For more than 30 years, Vasundhara has made a name for itself supporting community forest groups and conservation efforts in Odisha, an eastern state of India that is rich in ecological and cultural diversity.
It has also become a leader in supporting the land tenure rights of Indigenous Peoples and local communities. Along with the Indian School of Business (ISB) and Society for Rural Urban and Tribal Initiative (SRUTI), Vasundhara is a Tenure Facility partner working to assist more than 19,000 communities to use the Forest Rights Act (FRA) to secure community forest resource rights over 4.6 million hectares in Odisha and several other Indian states.
Aurobindo Rout, Vasundhara’s programme manager, says capacity building is a main element of the organisation’s efforts to help indigenous communities become more aware of their rights under the FRA. The pioneering law was enacted in 2006 with the involvement of civil society organisations.
“We are building a movement from the village to the block, from the district to the state,” he explained. “Some villagers don’t know or understand their rights and they are very motivated to learn about their rights,” he added. “When we help them, they are able to exercise their rights to their lands.”

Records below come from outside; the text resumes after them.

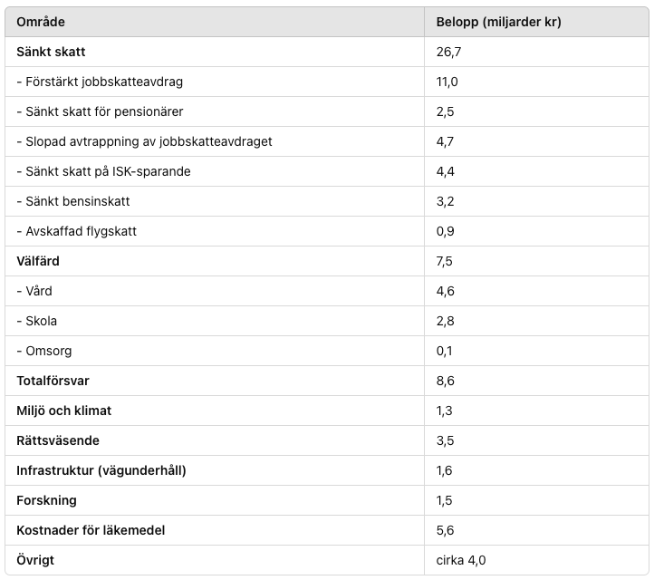Select the Avskaffad flygskatt cell
This screenshot has height=580, width=654.
point(76,231)
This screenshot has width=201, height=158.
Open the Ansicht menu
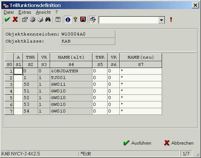43,12

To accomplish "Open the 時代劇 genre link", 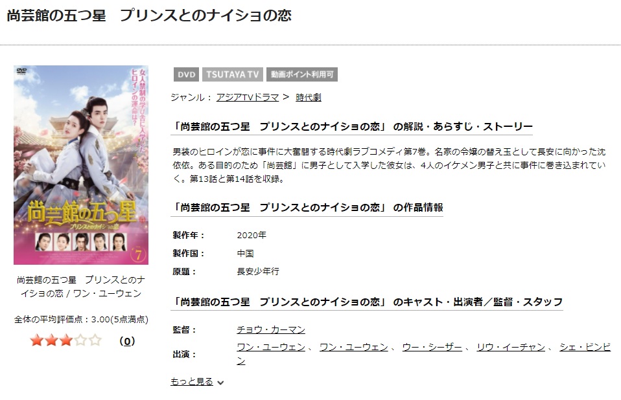I will [308, 97].
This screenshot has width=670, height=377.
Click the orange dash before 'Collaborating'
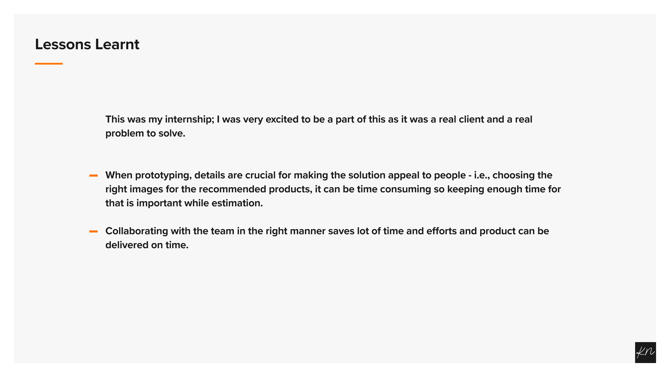pyautogui.click(x=93, y=231)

Vasundhara has strong relations with the state government in Odisha and this helps facilitate land claims. This has resulted in more than 50 government officers, along with numerous field assistants, programme trainers, and thematic programme officers being trained on the FRA and claims-making process. Additionally, more than 300 Gram Sabha Village Assembly members have been trained in claims-filing processes in Mayurbhanj district.
Rout says up to 70 to 80% of the submitted claims for community rights in the state are being approved. Typically, the certification process involves ensuring that there are no conflicts over claims and boundaries. Vasundhara helps facilitate this process.

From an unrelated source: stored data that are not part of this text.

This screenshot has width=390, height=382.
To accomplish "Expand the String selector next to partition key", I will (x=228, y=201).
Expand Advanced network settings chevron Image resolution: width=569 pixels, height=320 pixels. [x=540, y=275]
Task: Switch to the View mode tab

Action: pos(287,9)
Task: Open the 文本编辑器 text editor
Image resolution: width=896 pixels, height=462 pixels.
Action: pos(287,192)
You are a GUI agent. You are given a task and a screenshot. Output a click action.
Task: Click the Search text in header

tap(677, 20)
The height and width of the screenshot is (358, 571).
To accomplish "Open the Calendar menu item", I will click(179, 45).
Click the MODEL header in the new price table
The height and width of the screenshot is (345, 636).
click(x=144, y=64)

"We are building a movement from the village to the block, from the district to the state."
“With the support of Tenure Facility, we are able to achieve many of our objectives,” he said, noting the importance of tenure rights and the sustainable use of land in the indigenous communities. “The objectives of Vasundhara and Tenure Facility are very much the same.”
Aside from the tenure rights that are supported by Tenure Facility, Vasundhara focuses on economic and ecological security, as well as women’s rights to help strengthen the communities where it works. For instance, the organisation helps non-timber forest producers get fruit, flowers, spices and medicinal products to markets in Odisha state.
Vasundhara, ISB and SRUTI provide training about natural resource management plans, enterprise development, legal issues and market development in some of India’s principal forest areas.
The three Tenure Facility partners were also among the organisers of the International Learning Exchange (ILEX) in early November on the campus of Delhi University. Participants from 18 Indian states and around 30 countries engaged in discussions about threats to indigenous communities during the three-day ILEX. Other organisers were the Policy Development Advisory Group, the School of Planning and Architecture in New Delhi, and the AJK Mass Communication Research Centre. Tenure Facility was a finance partner of the ILEX.
Writing as a hobby
Speaking on the side-lines of ILEX, Rout was passionate about working with a team of around 30 Vasundhara staff members and indigenous communities in Odisha. But his workday does not end there. Rout is a regular contributor to newspapers, writing about the rights of Indigenous Peoples and women, agriculture and civic movements.
“Leading a team all over Odisha and finding time to write is very difficult,” he confesses with a smile. “But writing is my hobby and social work has been my life aim. So I find the time.”